Critique – L’Été où tout a fondu – Tiffany McDaniel – Gallmeister

Critique – L’Été où tout a fondu – Tiffany McDaniel – Gallmeister


Premier roman de Tiffany McDaniel, le magnifique « Betty » (2020) étant le second, « L’Été où tout a fondu » raconte, plus de soixante-dix ans après, les faits qui se sont déroulés en 1984.

Le narrateur n’est autre que Fielding Bliss, un homme au bout du rouleau toujours hanté par son enfance. Âgé de 13 ans à l’époque, il vit heureux au sein d’une famille aimante composée de ses parents et de son frère aîné Grand qu’il vénère.

Tout bascule lorsque son père invite le Diable à venir le visiter à Breathed dans l’Ohio où il réside. Cette idée saugrenue vient certainement de sa mère, « une femme des plus étranges dans sa religiosité », qui l’a affublé du prénom d’Autopsy venant « du mot autopsia qui signifie, en grec ancien, voir par soi-même ».

Au lieu d’un être doté de cornes et de sabots fendus, c’est un garçon noir aux immenses yeux verts qui se présente. Il s’appelle Sal. Il a le même âge que Fielding.
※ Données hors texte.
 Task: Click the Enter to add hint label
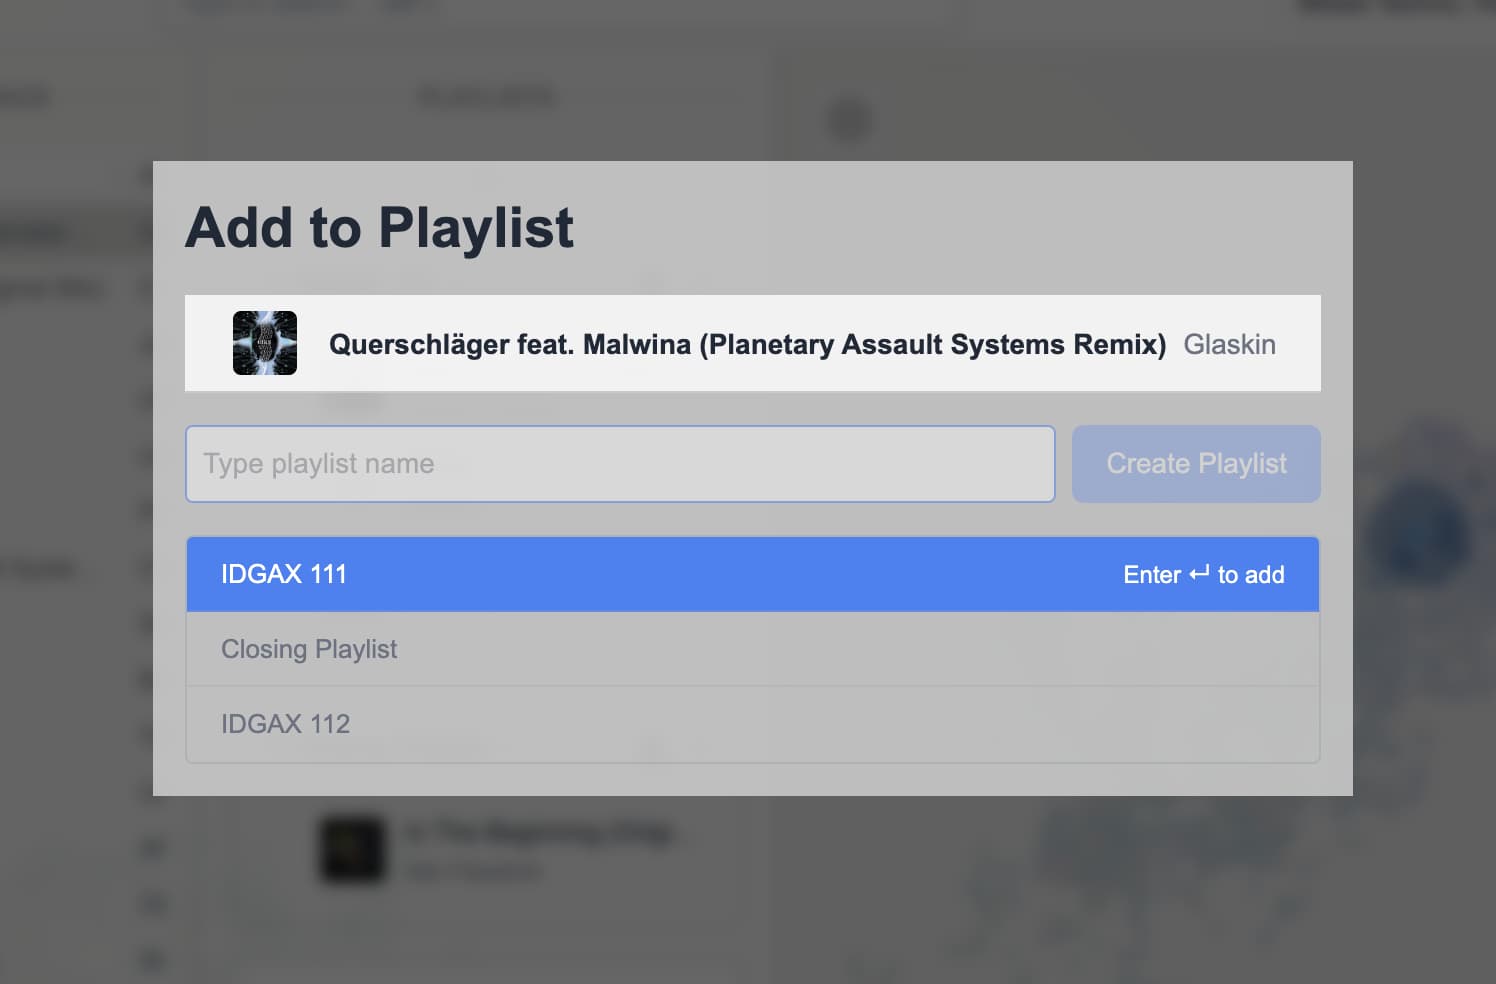[1204, 574]
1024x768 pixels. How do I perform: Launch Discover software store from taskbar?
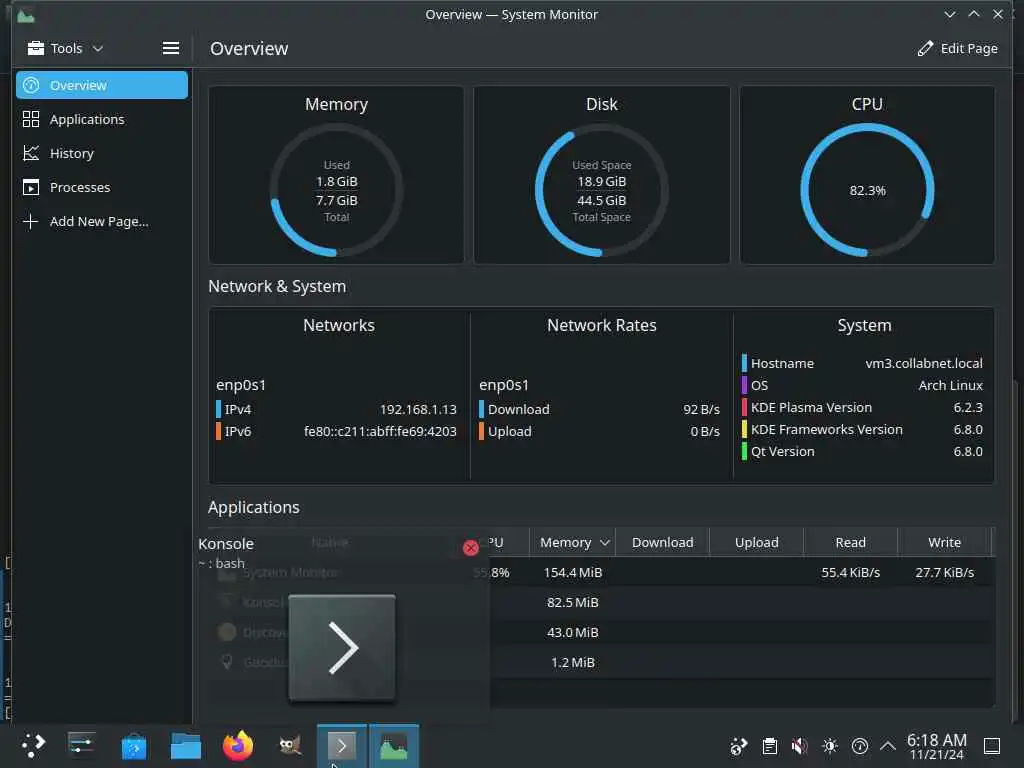133,746
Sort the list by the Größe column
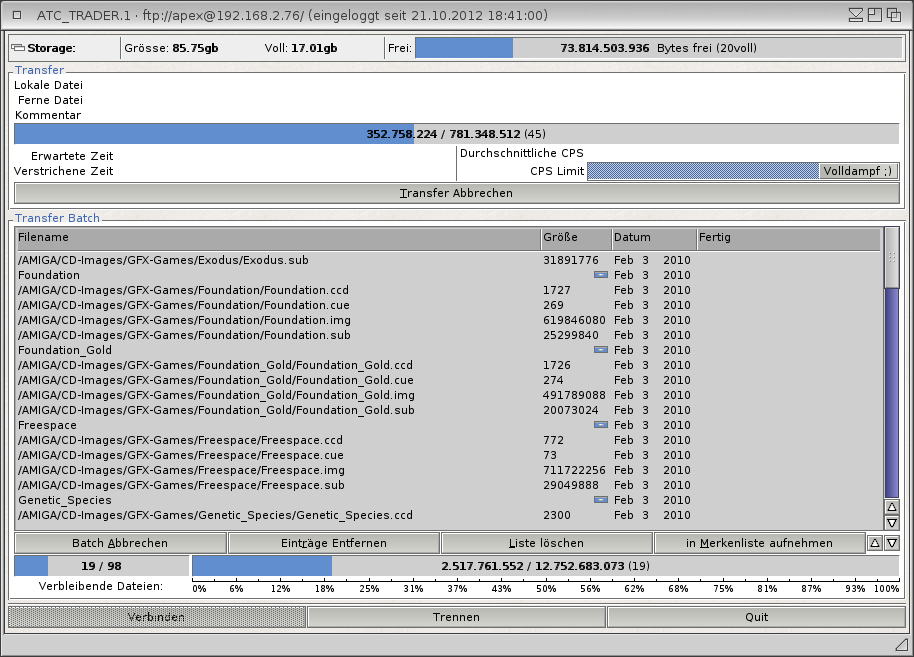 [574, 238]
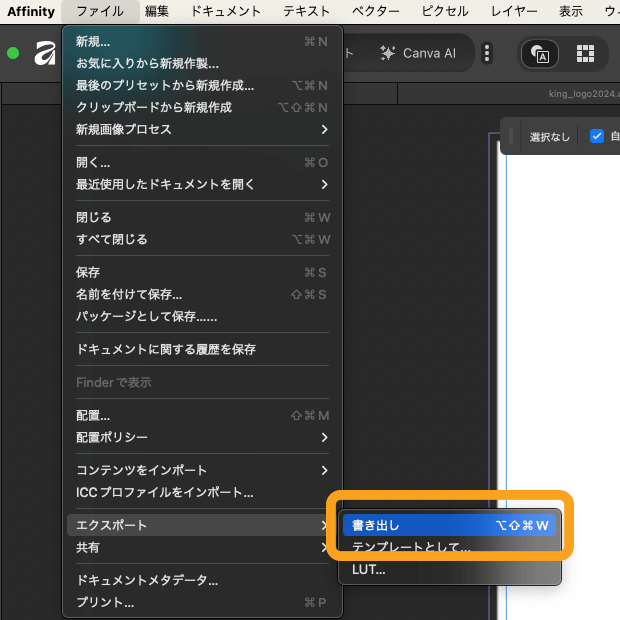Click the green window button
The image size is (620, 620).
(x=13, y=53)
Ils deviendront les meilleurs amis du monde.

Juste après son arrivée, une chaleur accablante s’abat sur la ville. Suivent des tragédies dont les habitants, conduits par un raciste de la pire espèce, vont rendre Sal responsable.

Dans leurs esprits étriqués et bigots, si Dieu existe, le Diable aussi.

La peur se mue en une haine contagieuse et une folie vengeresse qui s’abattent sur le plus raisonnable de tous, celui qui a puisé dans le refus de la violence une forme de sagesse, celui qui parle comme un adulte qui a déjà tout vécu, celui qui s’exprime par métaphores et allégories, celui qui a trouvé chez les Bliss un cocon protecteur.

Quelle famille que celle des Bliss ! Un modèle de tolérance dans cette petite ville moyenne où la crainte de l’étranger fait perdre tout sens commun. Le père, procureur de son état, croit en la justice alors que la douce mère, l’un des personnages les plus intéressants, refuse de sortir de sa maison par peur de la pluie. Pour voyager par la pensée, elle a donné à chaque pièce un nom de pays. Quand aux deux enfants, ils grandissent harmonieusement dans un climat de respect et d’affection.

Préfigurant les thèmes de « Betty » tels que l’intolérance et le racisme, le récit de Tiffany McDaniel a la grâce. Porté par l’art de conteuse de l’autrice et une écriture lyrique, puissante et visuelle, « L’Été où tout a fondu » est un roman fulgurant et inoubliable.